Sustainability on NDP’s farm agenda

Panned by critics as a stand-pat plan, and short on plans to improve farm income, the Manitoba government’s throne speech Nov. 20 did draw some credit for plans to encourage farm and rural development.

The NDP government’s speech, delivered by Lt.Gov. John Harvard, did note plans for a new Sustainable Agricultural Program as well as a new Wetlands Protection and Restoration Initiative meant to offer incentives for landowners to manage wetlands on their property.

The wetlands plan builds on initiatives in the Alternative Land Use Services (ALUS) program. Keystone Agricultural Producers (KAP), a longtime proponent of ALUS, called that plan a “positive step” and is also “eager” for more details on a sustainable agriculture program.

The wetlands plan “builds on research that shows the enormous value of wetlands for biodiversity, for retaining nutrients, for regulating Prairie water tables and for reducing greenhouse gas emissions,” Harvard said.

“Wetlands in river deltas help to filter out excess nutrients such as nitrogen and phosphorus, and studies have indicated that restoring the Netley-Libau Marsh could reduce nutrient loading in Lake Winnipeg by six per cent.”

The sustainable agriculture plan, meanwhile, is expected to be launched this year as part of the agenda laid out in the province’s “Kyoto and Beyond” plan, the province said.

Sans support

But critics also called for improvements to farm supports. Provincial Liberal Leader Jon Gerrard said such supports are needed “in a time of crisis stemming from the implementation on Bill 17” – the moratorium on hog barn development from the Red River Valley east – as well as “high feed and fuel prices and inadequate farm programs.”

The Progressive Conservative opposition also criticized the lack of support for farmers following Bill 17’s implementation, as well as the lack of a plan to address the U. S. government’s implementation of mandatory country-of-origin labelling (COOL) back in late September.

The province also pledged a new Food Safety Act, for which Keystone Agricultural Producers vice-president Robert McLean said the group looks forward to working with the province, both to ensure continued consumer confidence in Canada’s farm products and to ensure farmers don’t bear “unfair costs related to carrying out food safety initiatives.”

KAP also noted a priority in the speech on science and innovation projects and “looks forward to seeing agricultural research targeted.”


Plans to upgrade highways were also viewed as a “positive step” but McLean, who farms at Manitou, called for more infrastructure investment in Manitoba’s rural transportation networks, especially rural roads.

The province specifically noted upgrades for Highways 1, 6, 10, 59 (north of Winnipeg) and 75 (from Winnipeg to the U. S. border) and work to begin on a new all-weather road up the east side of Lake Winnipeg. It also pledged improved roads for “single-access” communities.

KAP also supported the province’s continued commitment to the provincial “inland port” initiative, CentrePort Canada, as a means to increase trade. Its plans include infrastructure upgrades for the 20,000-acre CentrePort area, plus upgrades for its transportation corridors.

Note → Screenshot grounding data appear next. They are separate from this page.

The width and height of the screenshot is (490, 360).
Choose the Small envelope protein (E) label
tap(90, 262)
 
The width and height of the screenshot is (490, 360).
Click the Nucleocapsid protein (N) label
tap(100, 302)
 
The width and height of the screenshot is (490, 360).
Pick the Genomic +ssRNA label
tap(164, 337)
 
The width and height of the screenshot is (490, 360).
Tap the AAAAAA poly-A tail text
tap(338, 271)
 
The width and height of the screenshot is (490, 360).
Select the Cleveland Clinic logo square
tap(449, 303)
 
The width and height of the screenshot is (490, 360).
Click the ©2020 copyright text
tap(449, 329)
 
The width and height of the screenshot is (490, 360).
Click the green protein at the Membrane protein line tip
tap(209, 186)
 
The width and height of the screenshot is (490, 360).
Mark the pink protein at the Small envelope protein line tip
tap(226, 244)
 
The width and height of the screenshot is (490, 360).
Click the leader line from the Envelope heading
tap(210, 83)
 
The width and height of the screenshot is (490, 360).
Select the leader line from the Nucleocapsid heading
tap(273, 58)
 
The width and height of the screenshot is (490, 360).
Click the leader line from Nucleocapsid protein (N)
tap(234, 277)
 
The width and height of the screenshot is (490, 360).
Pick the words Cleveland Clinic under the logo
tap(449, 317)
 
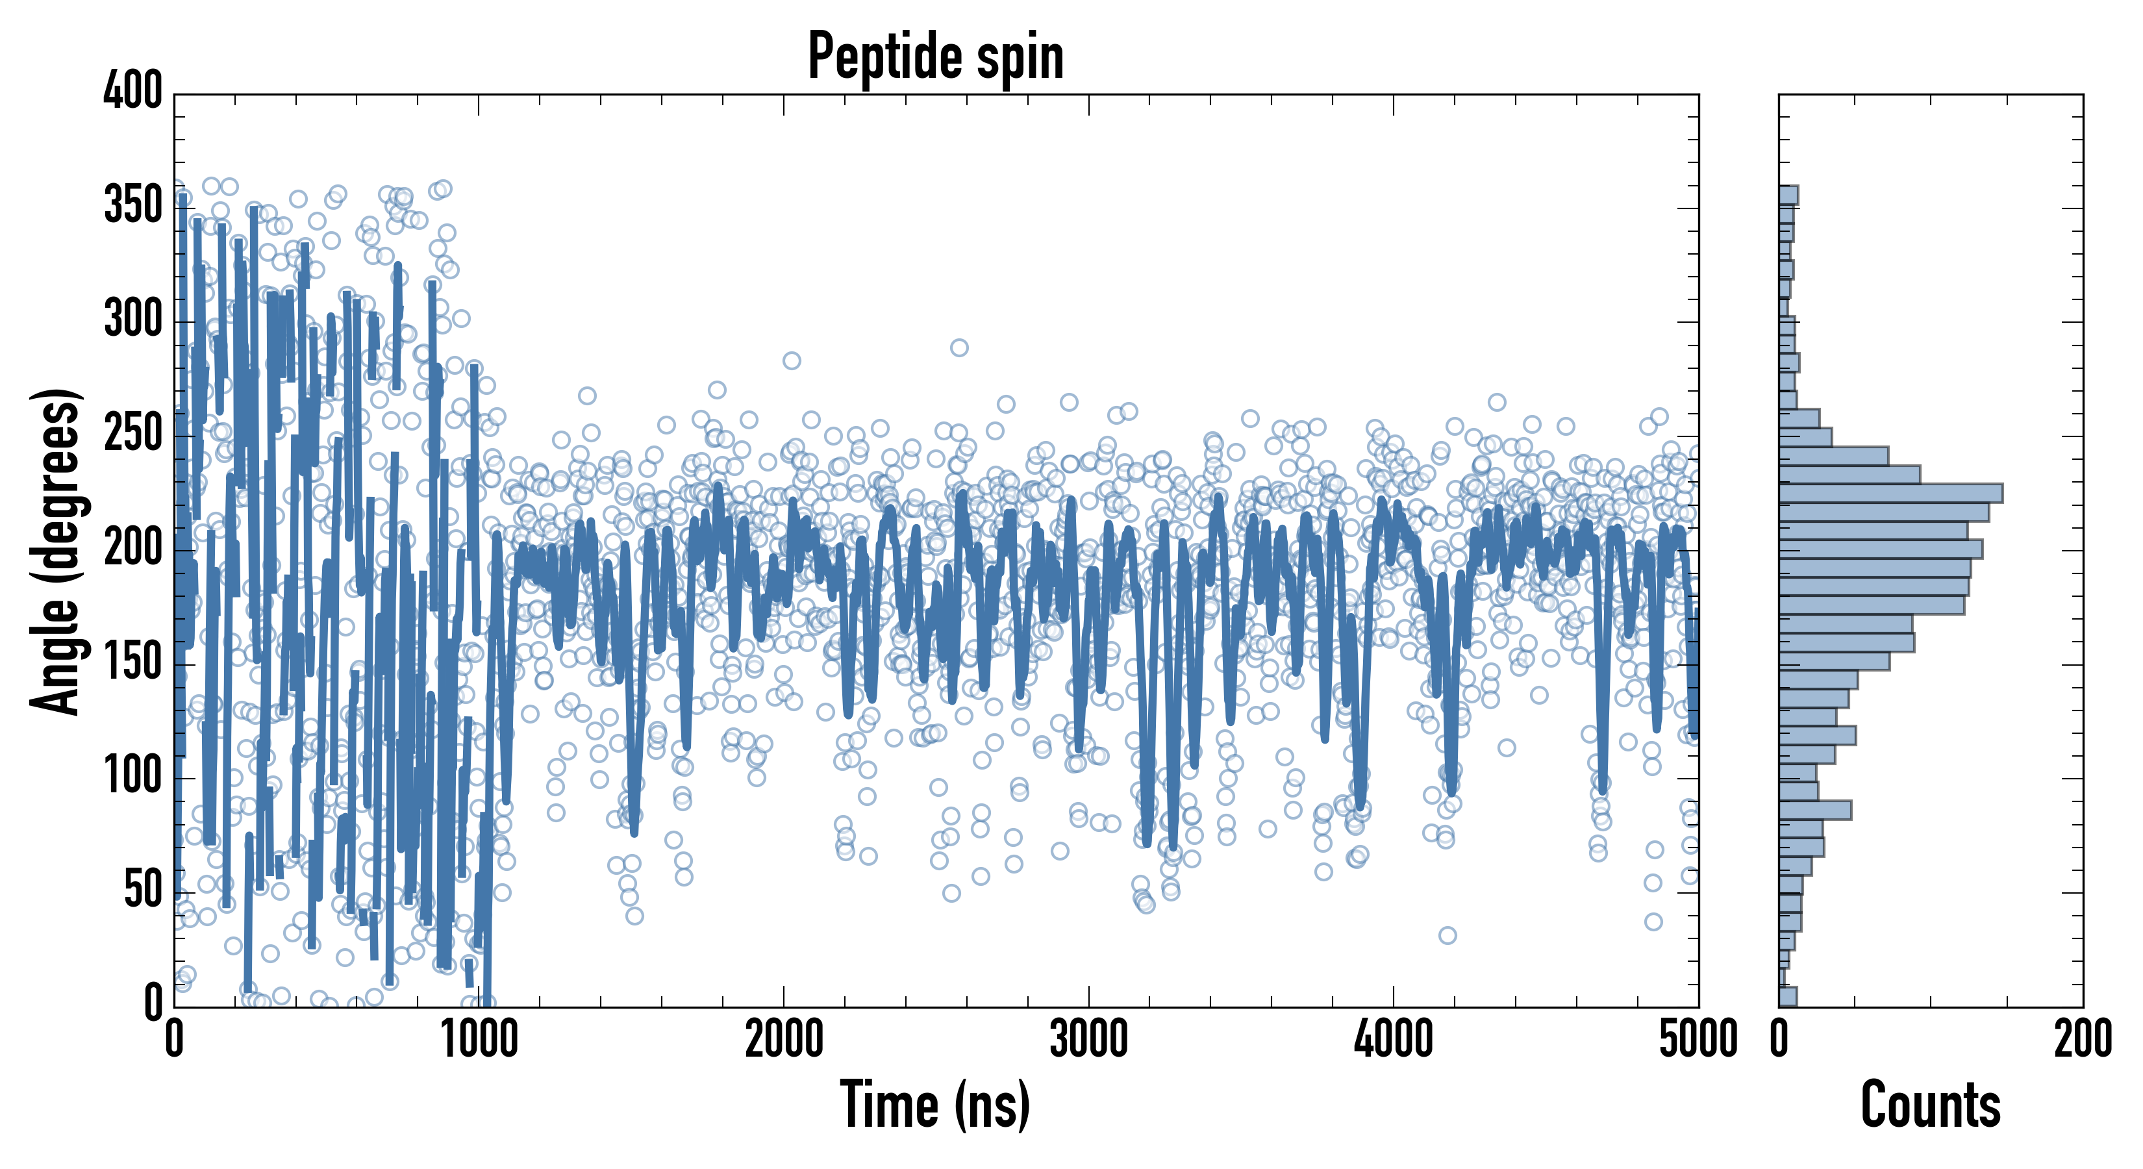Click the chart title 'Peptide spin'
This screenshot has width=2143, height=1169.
(935, 57)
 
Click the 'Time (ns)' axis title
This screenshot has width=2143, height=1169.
(935, 1105)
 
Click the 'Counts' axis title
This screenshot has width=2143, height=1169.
(1930, 1105)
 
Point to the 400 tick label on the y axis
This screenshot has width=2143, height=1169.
(133, 92)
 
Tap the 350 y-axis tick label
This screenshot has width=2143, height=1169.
(133, 205)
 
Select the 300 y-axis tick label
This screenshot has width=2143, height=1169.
(133, 320)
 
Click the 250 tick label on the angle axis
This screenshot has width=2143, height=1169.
(133, 433)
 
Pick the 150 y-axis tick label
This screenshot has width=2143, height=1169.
(133, 662)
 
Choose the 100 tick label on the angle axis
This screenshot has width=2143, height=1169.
(133, 776)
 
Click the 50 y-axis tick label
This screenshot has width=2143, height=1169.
(143, 890)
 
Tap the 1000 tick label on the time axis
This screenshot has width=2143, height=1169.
(479, 1040)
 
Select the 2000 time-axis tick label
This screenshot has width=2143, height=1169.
(784, 1040)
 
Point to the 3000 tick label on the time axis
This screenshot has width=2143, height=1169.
(1088, 1040)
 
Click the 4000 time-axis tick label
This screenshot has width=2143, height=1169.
(1394, 1040)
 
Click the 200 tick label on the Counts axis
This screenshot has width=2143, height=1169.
(2082, 1040)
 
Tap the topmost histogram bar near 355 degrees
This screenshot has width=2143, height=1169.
(1788, 195)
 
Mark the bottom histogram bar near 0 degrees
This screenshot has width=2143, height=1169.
(1788, 997)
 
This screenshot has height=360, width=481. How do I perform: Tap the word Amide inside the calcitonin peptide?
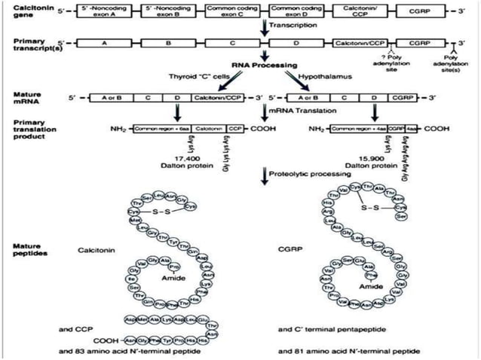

The speech also pledged a credit guarantee program will be created to assist “non-agricultural rural enterprises,” as a companion to such supports for farmers under the operating credit guarantee program.

Wind investment

The province said it will also work with Manitoba Hydro and Ottawa to back development of “emerging renewables” such as wind power.

Gerrard retorted “government inaction” to date has already caused wind power projects to relocate to North Dakota. Citing the “groundswell” of interest and activity in the Killarney area, he said “we could have used investment at this particular juncture… (but) now the opportunity is being lost.”

The province also pledged to ban new logging in provincial parks on a “go-forward” basis and to introduce a plan to phase out existing logging “that has been taking place in our parks for many decades.”

Legislation introduced in the previous session to regulate dog breeders will also be reintroduced, the province said.